Tagging entries in Wordpress

Wednesday, September 5th, 2007

After performing some search engine optimisation for this blog by setting up wpSEO I discovered UTW (Ultimate Tag Warrier). This plugin will allow wpSEO to add tags as keywords to the meta tags for posts, which would be a far smarter idea than the current wpSEO behavior of adding the first 20 or so words of the entry as keywords. Until now I’ve been using categories in Wordpress as if they were tags, and as a result I have lots and lots of categories.

Installation is as simple as any Wordpress plugin, and the configuration (Options, Tags) allows you to set how tags look in the URL, add tags as keywords in the page meta information (I’m letting wpSEO do this), automatically add links to tags, and automatically add categories as tags.

By far the most impressive feature for me is the Tag Suggestions (courtesy of Yahoo!) because now I can just click a button and then select relevant tags from the list provided. A nice way of adding tags you almost forgot!

Update: Setting up the tag cloud took some time, and involved editing some themes but it’s there now and I’ve reduced the number of cataegories so it’s all looking good now.

Search Engine Optimisation for WordPress

Tuesday, September 4th, 2007

This blog’s been running again now for a few weeks, and Google Analytics reports are looking healthy for such a new site, however I came across a Wordpress plugin that should improve my ranking by search engines. This entry is a guide to using the wpSEO plugin, written as I implement it on this site.
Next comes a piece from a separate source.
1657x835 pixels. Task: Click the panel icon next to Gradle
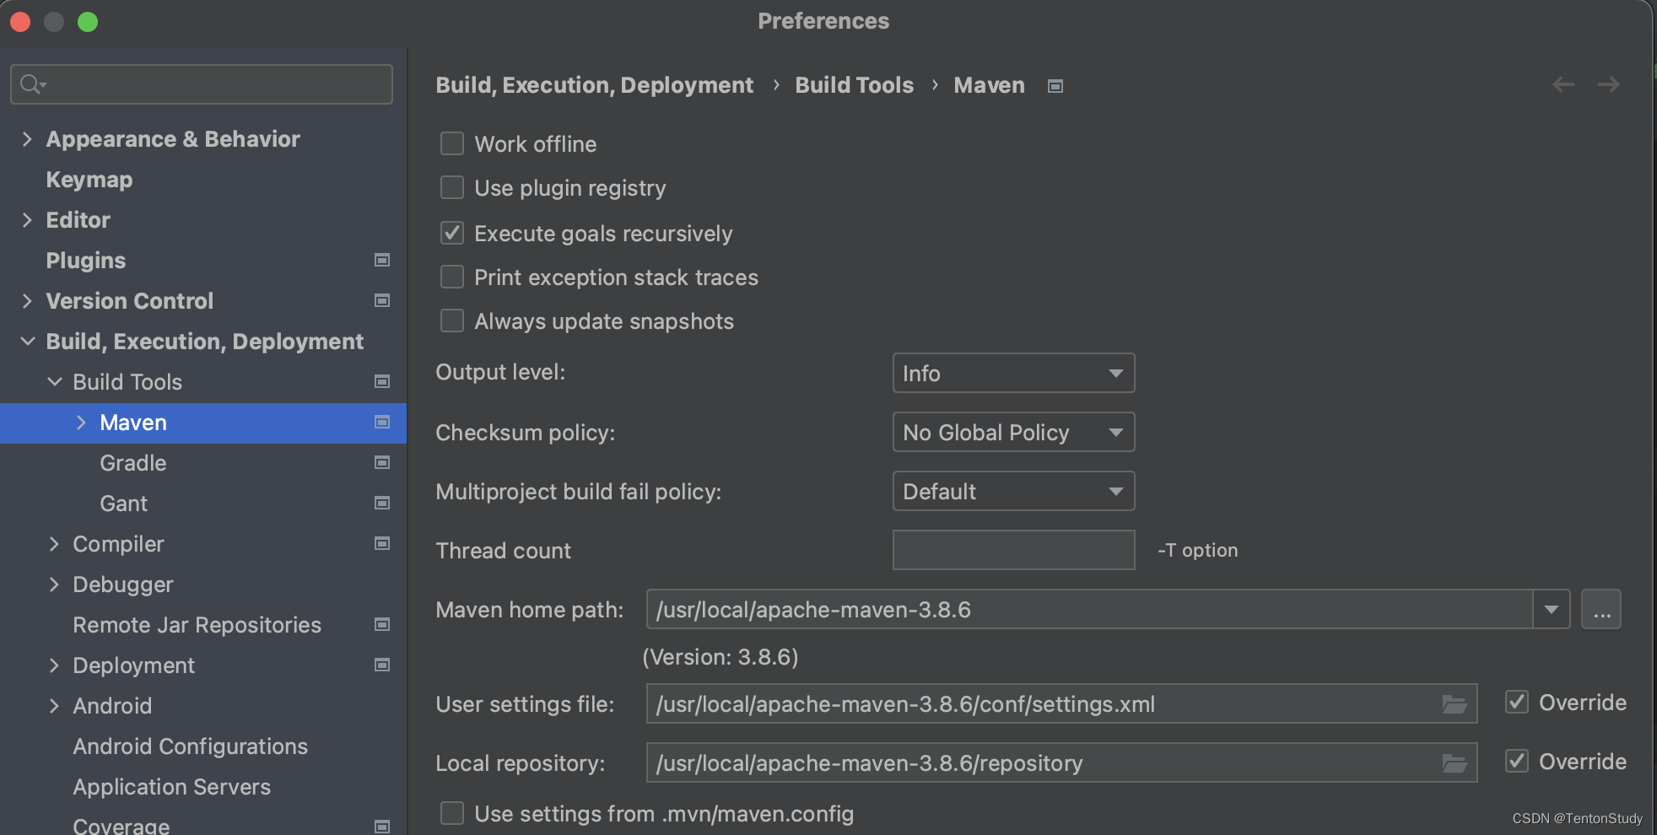tap(381, 462)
It seems that a Wordpress blog without plugins or tweaks is not well optimised for search engines. One problem that may be causing your site to possibly not even appear on search results is that Wordpress could generate multiple URLs for each entry (by date, title, id, etc) and you can actually be penalized for this by search engines and be temporarily excluded from their index.

wpSEO is written by Sergej Müller in Germany and is currently in version 2.1. Make sure you download the English version, unzip in onto your machine and then copy (or FTP) it to your Wordpress plugins directory (/wp-content/plugins/). Once this is done, go to the ‘Plugins’ tab within your Wordpress admin site and activate wpSEO.

To configure wpSEO go to the ‘Options’ tab and the ‘wpSEO’ subtab.

Before you activate the wpSEO plugin make sure no <title>, <meta name=”description”> or <meta name=”keywords”> tags are stored in header.php. Those would conflict with the wpSEO plugin. You can uncomment those tags in header.php.

In my theme I needed to comment out the title, but there were no meta tags for description or keywords - an obvious area for search engine optimisation. I’ve left the Convert Title settings as their defaults, with the exception of changing the article label to “entry” so my titles would mostly be “[title] » entry » TheDayToday”.

For the Convert Description I added the following default value “TheDayToday is the blog of an IT professional providing solutions and advice on subjects encoutered in his day-to-day life.” It’s a bit lame but it’s all I could think of for now. I changed the article and page descriptions to take part of the post for the description. All other pages use the default. The description is truncated to 20 characters.

wpSEO attempts to extract keywords from the entries, which may not be an ideal situation. It can use STP or UTW tags, which will be worth investigating for further search engine optimisation - I feel another post here.

Another cool feature of wpSEO is the ability to export the settings as an XML file, which means I can use this as a template for other weblogs I may need to optimise. Using wpSEO is very easy however there could be more documentation to assist in understanding each of the configuration options. Only time will tell if this plugin will benefit me, but it certainly wont do any harm!